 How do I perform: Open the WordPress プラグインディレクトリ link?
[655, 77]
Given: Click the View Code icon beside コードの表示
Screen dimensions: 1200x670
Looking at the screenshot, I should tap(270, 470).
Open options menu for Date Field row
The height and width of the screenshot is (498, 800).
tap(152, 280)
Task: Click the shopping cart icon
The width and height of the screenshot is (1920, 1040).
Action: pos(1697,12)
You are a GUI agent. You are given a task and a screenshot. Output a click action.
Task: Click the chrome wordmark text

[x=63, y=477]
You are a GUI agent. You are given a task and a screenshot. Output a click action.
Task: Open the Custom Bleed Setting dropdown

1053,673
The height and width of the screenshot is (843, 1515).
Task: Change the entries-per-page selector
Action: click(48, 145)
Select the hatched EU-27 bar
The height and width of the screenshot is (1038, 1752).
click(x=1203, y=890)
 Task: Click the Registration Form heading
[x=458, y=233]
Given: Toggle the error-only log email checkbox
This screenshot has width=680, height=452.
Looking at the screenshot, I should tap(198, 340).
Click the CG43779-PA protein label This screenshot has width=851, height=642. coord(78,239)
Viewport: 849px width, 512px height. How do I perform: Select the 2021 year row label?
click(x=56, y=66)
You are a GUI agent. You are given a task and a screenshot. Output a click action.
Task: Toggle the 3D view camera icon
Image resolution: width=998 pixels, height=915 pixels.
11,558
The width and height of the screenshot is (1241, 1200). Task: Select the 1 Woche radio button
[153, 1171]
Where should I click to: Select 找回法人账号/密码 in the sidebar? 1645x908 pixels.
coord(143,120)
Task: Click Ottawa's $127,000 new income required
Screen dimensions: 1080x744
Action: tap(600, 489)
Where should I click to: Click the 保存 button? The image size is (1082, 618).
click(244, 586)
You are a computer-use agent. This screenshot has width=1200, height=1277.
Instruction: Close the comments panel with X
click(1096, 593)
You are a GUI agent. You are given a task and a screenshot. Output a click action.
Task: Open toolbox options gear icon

--

The response should consist of all the entries, transcribed exactly.

 How do I perform: Open the WordPress プラグインディレクトリ link?
[655, 77]
Given: Click the View Code icon beside コードの表示
Screen dimensions: 1200x670
Looking at the screenshot, I should tap(270, 470).
Open options menu for Date Field row
The height and width of the screenshot is (498, 800).
tap(152, 280)
Task: Click the shopping cart icon
The width and height of the screenshot is (1920, 1040).
Action: pos(1697,12)
You are a GUI agent. You are given a task and a screenshot. Output a click action.
Task: Click the chrome wordmark text

[x=63, y=477]
You are a GUI agent. You are given a task and a screenshot. Output a click action.
Task: Open the Custom Bleed Setting dropdown

1053,673
The height and width of the screenshot is (843, 1515).
Task: Change the entries-per-page selector
Action: click(48, 145)
Select the hatched EU-27 bar
The height and width of the screenshot is (1038, 1752).
click(x=1203, y=890)
 Task: Click the Registration Form heading
[x=458, y=233]
Given: Toggle the error-only log email checkbox
This screenshot has width=680, height=452.
Looking at the screenshot, I should tap(198, 340).
Click the CG43779-PA protein label This screenshot has width=851, height=642. coord(78,239)
Viewport: 849px width, 512px height. How do I perform: Select the 2021 year row label?
click(x=56, y=66)
You are a GUI agent. You are given a task and a screenshot. Output a click action.
Task: Toggle the 3D view camera icon
Image resolution: width=998 pixels, height=915 pixels.
11,558
The width and height of the screenshot is (1241, 1200). Task: Select the 1 Woche radio button
[153, 1171]
Where should I click to: Select 找回法人账号/密码 in the sidebar? 1645x908 pixels.
coord(143,120)
Task: Click Ottawa's $127,000 new income required
Screen dimensions: 1080x744
Action: tap(600, 489)
Where should I click to: Click the 保存 button? The image size is (1082, 618).
click(244, 586)
You are a computer-use agent. This screenshot has width=1200, height=1277.
Instruction: Close the comments panel with X
click(1096, 593)
You are a GUI agent. You are given a task and a screenshot. Output a click action.
Task: Open toolbox options gear icon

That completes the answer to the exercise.